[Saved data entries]
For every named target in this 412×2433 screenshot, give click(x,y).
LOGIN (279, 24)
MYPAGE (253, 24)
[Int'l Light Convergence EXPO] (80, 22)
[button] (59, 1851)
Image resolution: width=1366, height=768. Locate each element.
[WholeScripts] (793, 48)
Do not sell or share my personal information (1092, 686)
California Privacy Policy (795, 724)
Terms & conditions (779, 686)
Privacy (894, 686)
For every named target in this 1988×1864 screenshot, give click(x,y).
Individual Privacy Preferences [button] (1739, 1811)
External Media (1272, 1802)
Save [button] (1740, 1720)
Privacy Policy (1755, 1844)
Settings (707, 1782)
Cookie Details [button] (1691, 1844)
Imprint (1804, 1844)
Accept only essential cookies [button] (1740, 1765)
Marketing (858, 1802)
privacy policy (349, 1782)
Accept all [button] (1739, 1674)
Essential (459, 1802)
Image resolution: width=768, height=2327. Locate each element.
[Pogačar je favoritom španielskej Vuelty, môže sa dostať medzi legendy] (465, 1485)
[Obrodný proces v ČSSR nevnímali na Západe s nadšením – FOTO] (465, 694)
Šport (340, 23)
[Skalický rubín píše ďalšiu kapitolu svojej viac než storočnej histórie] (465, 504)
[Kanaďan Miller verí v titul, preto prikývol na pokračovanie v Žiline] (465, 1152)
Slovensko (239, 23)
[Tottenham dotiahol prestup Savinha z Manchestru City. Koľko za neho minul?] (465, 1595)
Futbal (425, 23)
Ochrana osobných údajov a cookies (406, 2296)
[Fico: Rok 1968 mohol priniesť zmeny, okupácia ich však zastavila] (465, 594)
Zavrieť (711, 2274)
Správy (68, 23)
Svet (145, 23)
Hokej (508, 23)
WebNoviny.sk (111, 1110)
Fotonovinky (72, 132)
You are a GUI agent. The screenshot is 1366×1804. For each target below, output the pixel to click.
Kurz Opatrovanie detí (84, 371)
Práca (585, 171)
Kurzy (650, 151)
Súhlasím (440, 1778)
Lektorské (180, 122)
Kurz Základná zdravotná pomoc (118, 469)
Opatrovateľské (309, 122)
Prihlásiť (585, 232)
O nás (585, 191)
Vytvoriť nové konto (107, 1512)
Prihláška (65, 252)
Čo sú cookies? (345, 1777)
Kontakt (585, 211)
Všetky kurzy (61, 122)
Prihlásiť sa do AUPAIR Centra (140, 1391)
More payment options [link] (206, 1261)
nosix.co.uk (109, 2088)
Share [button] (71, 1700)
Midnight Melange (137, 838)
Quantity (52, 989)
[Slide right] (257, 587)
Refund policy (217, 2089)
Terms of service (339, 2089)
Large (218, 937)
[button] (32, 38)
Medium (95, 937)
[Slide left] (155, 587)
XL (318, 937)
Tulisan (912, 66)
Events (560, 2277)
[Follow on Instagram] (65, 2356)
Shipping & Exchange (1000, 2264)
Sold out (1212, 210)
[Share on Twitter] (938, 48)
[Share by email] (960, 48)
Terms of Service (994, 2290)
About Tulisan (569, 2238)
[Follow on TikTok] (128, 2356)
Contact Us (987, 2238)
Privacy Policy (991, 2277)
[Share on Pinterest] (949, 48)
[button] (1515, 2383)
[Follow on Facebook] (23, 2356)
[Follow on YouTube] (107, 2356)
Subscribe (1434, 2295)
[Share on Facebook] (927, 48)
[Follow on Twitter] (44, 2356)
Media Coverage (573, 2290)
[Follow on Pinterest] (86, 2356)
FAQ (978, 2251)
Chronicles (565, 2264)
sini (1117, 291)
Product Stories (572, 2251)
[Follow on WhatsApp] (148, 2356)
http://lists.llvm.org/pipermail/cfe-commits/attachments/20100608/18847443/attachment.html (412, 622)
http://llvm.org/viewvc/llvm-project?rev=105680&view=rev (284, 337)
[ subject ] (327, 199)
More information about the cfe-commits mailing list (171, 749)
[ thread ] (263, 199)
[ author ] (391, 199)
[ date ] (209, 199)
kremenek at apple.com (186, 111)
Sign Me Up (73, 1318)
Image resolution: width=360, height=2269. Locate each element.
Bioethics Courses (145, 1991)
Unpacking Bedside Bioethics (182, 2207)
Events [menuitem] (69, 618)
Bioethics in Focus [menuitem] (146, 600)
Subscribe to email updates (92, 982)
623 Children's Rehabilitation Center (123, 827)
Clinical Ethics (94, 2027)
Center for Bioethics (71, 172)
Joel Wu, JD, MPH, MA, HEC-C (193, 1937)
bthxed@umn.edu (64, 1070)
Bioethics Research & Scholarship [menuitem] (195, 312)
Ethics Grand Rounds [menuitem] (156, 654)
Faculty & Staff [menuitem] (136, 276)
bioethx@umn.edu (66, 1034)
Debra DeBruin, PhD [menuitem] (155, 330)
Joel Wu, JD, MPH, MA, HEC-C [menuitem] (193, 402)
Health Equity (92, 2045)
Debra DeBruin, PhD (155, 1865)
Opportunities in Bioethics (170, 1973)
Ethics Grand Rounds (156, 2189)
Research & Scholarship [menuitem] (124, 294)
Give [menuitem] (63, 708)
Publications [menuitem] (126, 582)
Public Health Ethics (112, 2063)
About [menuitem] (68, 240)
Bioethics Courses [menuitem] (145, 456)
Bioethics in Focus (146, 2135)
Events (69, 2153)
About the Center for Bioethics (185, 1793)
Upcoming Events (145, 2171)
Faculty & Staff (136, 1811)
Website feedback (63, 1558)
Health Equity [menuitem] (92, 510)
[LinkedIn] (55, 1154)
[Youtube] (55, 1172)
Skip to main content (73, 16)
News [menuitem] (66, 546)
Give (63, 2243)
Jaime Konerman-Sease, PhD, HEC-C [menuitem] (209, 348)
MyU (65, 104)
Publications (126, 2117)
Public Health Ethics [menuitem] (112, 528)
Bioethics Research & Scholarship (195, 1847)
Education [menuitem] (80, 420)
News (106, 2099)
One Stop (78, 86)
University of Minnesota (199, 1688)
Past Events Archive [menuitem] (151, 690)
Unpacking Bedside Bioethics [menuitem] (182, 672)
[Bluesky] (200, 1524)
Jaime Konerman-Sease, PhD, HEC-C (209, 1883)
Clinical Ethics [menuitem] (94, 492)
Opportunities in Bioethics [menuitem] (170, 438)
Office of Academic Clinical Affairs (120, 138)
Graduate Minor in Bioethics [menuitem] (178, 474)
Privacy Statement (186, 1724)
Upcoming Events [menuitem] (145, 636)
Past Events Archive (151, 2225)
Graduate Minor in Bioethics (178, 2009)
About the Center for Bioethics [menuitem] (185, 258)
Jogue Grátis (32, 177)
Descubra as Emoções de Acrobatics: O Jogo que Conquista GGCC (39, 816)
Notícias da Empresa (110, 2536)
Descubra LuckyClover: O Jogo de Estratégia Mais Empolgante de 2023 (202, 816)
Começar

> Problem to solve:
The answer must restate all of the entries exactly.

> The completed task:
For every named target in this 412×2433 screenshot, give click(x,y).
LOGIN (279, 24)
MYPAGE (253, 24)
[Int'l Light Convergence EXPO] (80, 22)
[button] (59, 1851)
Image resolution: width=1366, height=768. Locate each element.
[WholeScripts] (793, 48)
Do not sell or share my personal information (1092, 686)
California Privacy Policy (795, 724)
Terms & conditions (779, 686)
Privacy (894, 686)
For every named target in this 1988×1864 screenshot, give click(x,y).
Individual Privacy Preferences [button] (1739, 1811)
External Media (1272, 1802)
Save [button] (1740, 1720)
Privacy Policy (1755, 1844)
Settings (707, 1782)
Cookie Details [button] (1691, 1844)
Imprint (1804, 1844)
Accept only essential cookies [button] (1740, 1765)
Marketing (858, 1802)
privacy policy (349, 1782)
Accept all [button] (1739, 1674)
Essential (459, 1802)
Image resolution: width=768, height=2327. Locate each element.
[Pogačar je favoritom španielskej Vuelty, môže sa dostať medzi legendy] (465, 1485)
[Obrodný proces v ČSSR nevnímali na Západe s nadšením – FOTO] (465, 694)
Šport (340, 23)
[Skalický rubín píše ďalšiu kapitolu svojej viac než storočnej histórie] (465, 504)
[Kanaďan Miller verí v titul, preto prikývol na pokračovanie v Žiline] (465, 1152)
Slovensko (239, 23)
[Tottenham dotiahol prestup Savinha z Manchestru City. Koľko za neho minul?] (465, 1595)
Futbal (425, 23)
Ochrana osobných údajov a cookies (406, 2296)
[Fico: Rok 1968 mohol priniesť zmeny, okupácia ich však zastavila] (465, 594)
Zavrieť (711, 2274)
Správy (68, 23)
Svet (145, 23)
Hokej (508, 23)
WebNoviny.sk (111, 1110)
Fotonovinky (72, 132)
You are a GUI agent. The screenshot is 1366×1804. For each target below, output the pixel to click.
Kurz Opatrovanie detí (84, 371)
Práca (585, 171)
Kurzy (650, 151)
Súhlasím (440, 1778)
Lektorské (180, 122)
Kurz Základná zdravotná pomoc (118, 469)
Opatrovateľské (309, 122)
Prihlásiť (585, 232)
O nás (585, 191)
Vytvoriť nové konto (107, 1512)
Prihláška (65, 252)
Čo sú cookies? (345, 1777)
Kontakt (585, 211)
Všetky kurzy (61, 122)
Prihlásiť sa do AUPAIR Centra (140, 1391)
More payment options [link] (206, 1261)
nosix.co.uk (109, 2088)
Share [button] (71, 1700)
Midnight Melange (137, 838)
Quantity (52, 989)
[Slide right] (257, 587)
Refund policy (217, 2089)
Terms of service (339, 2089)
Large (218, 937)
[button] (32, 38)
Medium (95, 937)
[Slide left] (155, 587)
XL (318, 937)
Tulisan (912, 66)
Events (560, 2277)
[Follow on Instagram] (65, 2356)
Shipping & Exchange (1000, 2264)
Sold out (1212, 210)
[Share on Twitter] (938, 48)
[Share by email] (960, 48)
Terms of Service (994, 2290)
About Tulisan (569, 2238)
[Follow on TikTok] (128, 2356)
Contact Us (987, 2238)
Privacy Policy (991, 2277)
[Share on Pinterest] (949, 48)
[button] (1515, 2383)
[Follow on Facebook] (23, 2356)
[Follow on YouTube] (107, 2356)
Subscribe (1434, 2295)
[Share on Facebook] (927, 48)
[Follow on Twitter] (44, 2356)
Media Coverage (573, 2290)
[Follow on Pinterest] (86, 2356)
FAQ (978, 2251)
Chronicles (565, 2264)
sini (1117, 291)
Product Stories (572, 2251)
[Follow on WhatsApp] (148, 2356)
http://lists.llvm.org/pipermail/cfe-commits/attachments/20100608/18847443/attachment.html (412, 622)
http://llvm.org/viewvc/llvm-project?rev=105680&view=rev (284, 337)
[ subject ] (327, 199)
More information about the cfe-commits mailing list (171, 749)
[ thread ] (263, 199)
[ author ] (391, 199)
[ date ] (209, 199)
kremenek at apple.com (186, 111)
Sign Me Up (73, 1318)
Image resolution: width=360, height=2269. Locate each element.
Bioethics Courses (145, 1991)
Unpacking Bedside Bioethics (182, 2207)
Events [menuitem] (69, 618)
Bioethics in Focus [menuitem] (146, 600)
Subscribe to email updates (92, 982)
623 Children's Rehabilitation Center (123, 827)
Clinical Ethics (94, 2027)
Center for Bioethics (71, 172)
Joel Wu, JD, MPH, MA, HEC-C (193, 1937)
bthxed@umn.edu (64, 1070)
Bioethics Research & Scholarship [menuitem] (195, 312)
Ethics Grand Rounds [menuitem] (156, 654)
Faculty & Staff [menuitem] (136, 276)
bioethx@umn.edu (66, 1034)
Debra DeBruin, PhD [menuitem] (155, 330)
Joel Wu, JD, MPH, MA, HEC-C [menuitem] (193, 402)
Health Equity (92, 2045)
Debra DeBruin, PhD (155, 1865)
Opportunities in Bioethics (170, 1973)
Ethics Grand Rounds (156, 2189)
Research & Scholarship [menuitem] (124, 294)
Give [menuitem] (63, 708)
Publications [menuitem] (126, 582)
Public Health Ethics (112, 2063)
About [menuitem] (68, 240)
Bioethics Courses [menuitem] (145, 456)
Bioethics in Focus (146, 2135)
Events (69, 2153)
About the Center for Bioethics (185, 1793)
Upcoming Events (145, 2171)
Faculty & Staff (136, 1811)
Website feedback (63, 1558)
Health Equity [menuitem] (92, 510)
[LinkedIn] (55, 1154)
[Youtube] (55, 1172)
Skip to main content (73, 16)
News [menuitem] (66, 546)
Give (63, 2243)
Jaime Konerman-Sease, PhD, HEC-C [menuitem] (209, 348)
MyU (65, 104)
Publications (126, 2117)
Public Health Ethics [menuitem] (112, 528)
Bioethics Research & Scholarship (195, 1847)
Education [menuitem] (80, 420)
News (106, 2099)
One Stop (78, 86)
University of Minnesota (199, 1688)
Past Events Archive [menuitem] (151, 690)
Unpacking Bedside Bioethics [menuitem] (182, 672)
[Bluesky] (200, 1524)
Jaime Konerman-Sease, PhD, HEC-C (209, 1883)
Clinical Ethics [menuitem] (94, 492)
Opportunities in Bioethics [menuitem] (170, 438)
Office of Academic Clinical Affairs (120, 138)
Graduate Minor in Bioethics [menuitem] (178, 474)
Privacy Statement (186, 1724)
Upcoming Events [menuitem] (145, 636)
Past Events Archive (151, 2225)
Graduate Minor in Bioethics (178, 2009)
About the Center for Bioethics [menuitem] (185, 258)
Jogue Grátis (32, 177)
Descubra as Emoções de Acrobatics: O Jogo que Conquista GGCC (39, 816)
Notícias da Empresa (110, 2536)
Descubra LuckyClover: O Jogo de Estratégia Mais Empolgante de 2023 (202, 816)
Começar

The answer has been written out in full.